#### Exercise instructions:
Give back exactly the lines of the entries below from the line with "Image resolution: width=423" to the line with "The width and height of the screenshot is (1843, 989).", inclusive, and only those.

[Saved data entries]
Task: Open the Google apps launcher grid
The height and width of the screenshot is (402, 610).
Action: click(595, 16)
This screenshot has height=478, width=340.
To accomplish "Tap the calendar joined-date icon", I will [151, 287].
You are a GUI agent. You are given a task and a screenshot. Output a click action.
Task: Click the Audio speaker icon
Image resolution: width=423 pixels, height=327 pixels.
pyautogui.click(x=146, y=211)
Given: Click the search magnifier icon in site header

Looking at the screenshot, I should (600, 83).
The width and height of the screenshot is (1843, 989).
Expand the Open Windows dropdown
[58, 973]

==

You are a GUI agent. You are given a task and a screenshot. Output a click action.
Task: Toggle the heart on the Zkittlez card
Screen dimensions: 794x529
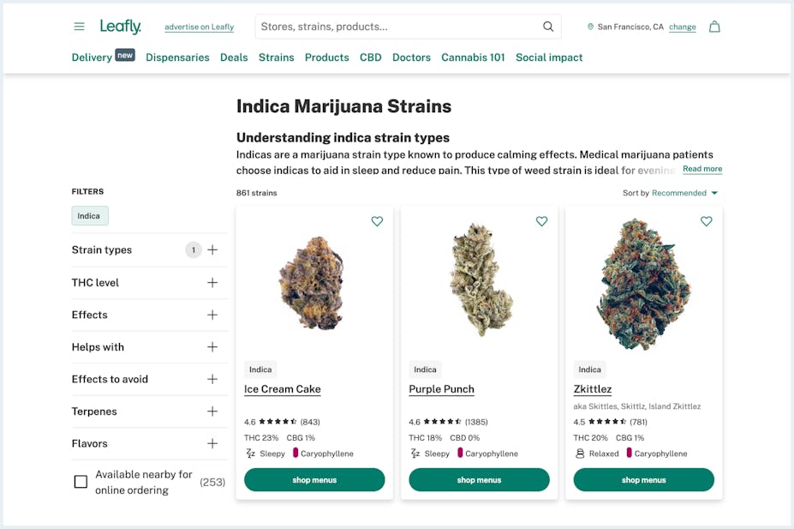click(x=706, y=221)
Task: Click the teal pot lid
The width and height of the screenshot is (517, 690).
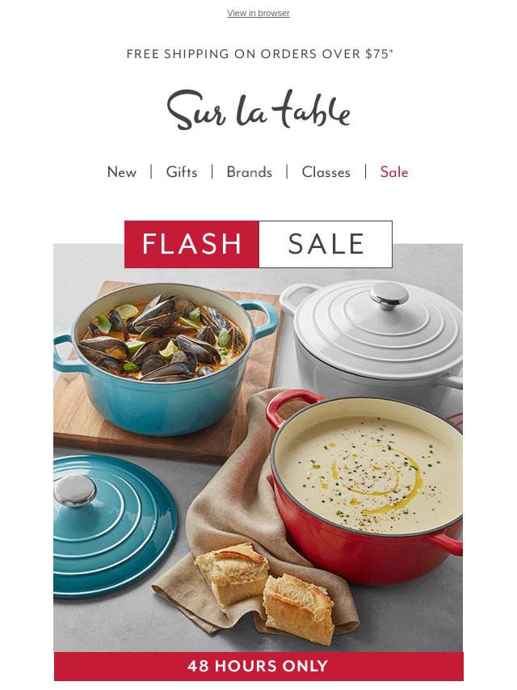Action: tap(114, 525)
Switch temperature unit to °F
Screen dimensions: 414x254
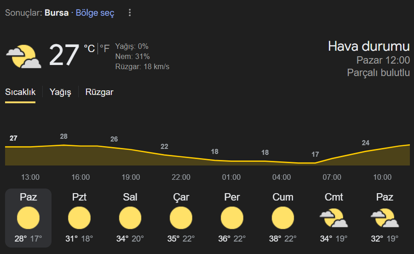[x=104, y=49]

#### Answer box:
Image resolution: width=423 pixels, height=327 pixels.
pyautogui.click(x=146, y=211)
Given: Click the search magnifier icon in site header

Looking at the screenshot, I should (600, 83).
The width and height of the screenshot is (1843, 989).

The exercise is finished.